Integrated circuitry may be fabricated over and within semiconductor substrates. Individual device components of the circuitry may be separated or electrically isolated from other components by dielectric or other isolation formed over and/or within the semiconductor substrate. One form of isolation is commonly referred to as trench isolation, wherein trenches are etched into semiconductor substrate material and subsequently filled with one or more dielectric materials. The trenches and isolation material therein may surround islands of semiconductor substrate material, commonly referred to as active area regions, where some of the individual circuit components are fabricated.
Integrated circuitry can be fabricated to have many functions, and may include many different electronic devices such as capacitors, transistors, resistors, diodes, etc. One type of transistor is a field effect transistor that has its gate construction received wholly or partially within a trench formed in semiconductor material of the active area regions. A gate insulator separates the conductive gate from the semiconductor material. A pair of source/drain regions is formed within semiconductor material elevationally higher than the conductive gate material. Application of suitable voltage to the conductive gate material within the trench enables current to flow through the semiconductor material between the source/drain regions along the trench sidewalls and around the base of the trench. The gates of buried transistors in some circuit constructions transversally cross some active area regions and extend between other immediately end-to-end adjacent active area regions.
A continuing goal in integrated circuitry fabrication is to form smaller individual components and to maximize circuit density by placing those components closer together. Accordingly, the trenches within which buried transistor gate lines are received are becoming narrower as are the lateral thicknesses of the gate insulator and conductive gate material within those trenches.

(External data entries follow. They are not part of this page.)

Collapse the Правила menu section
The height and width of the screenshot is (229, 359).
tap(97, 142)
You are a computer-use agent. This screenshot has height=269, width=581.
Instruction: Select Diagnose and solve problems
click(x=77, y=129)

Multiple different composition conductive materials are commonly used for the transistor gates to facilitate deposition, serve as diffusion barriers, and/or impart desired work-function. These different composition conductive materials typically have different respective electrical conductivity/resistivity. It is desirable to maximize volume of the higher conductive material(s) versus the lower conductive material(s) to maximize conductivity of the buried transistor gate lines, particularly as the overall volume of all conductive material of such gate lines decreases.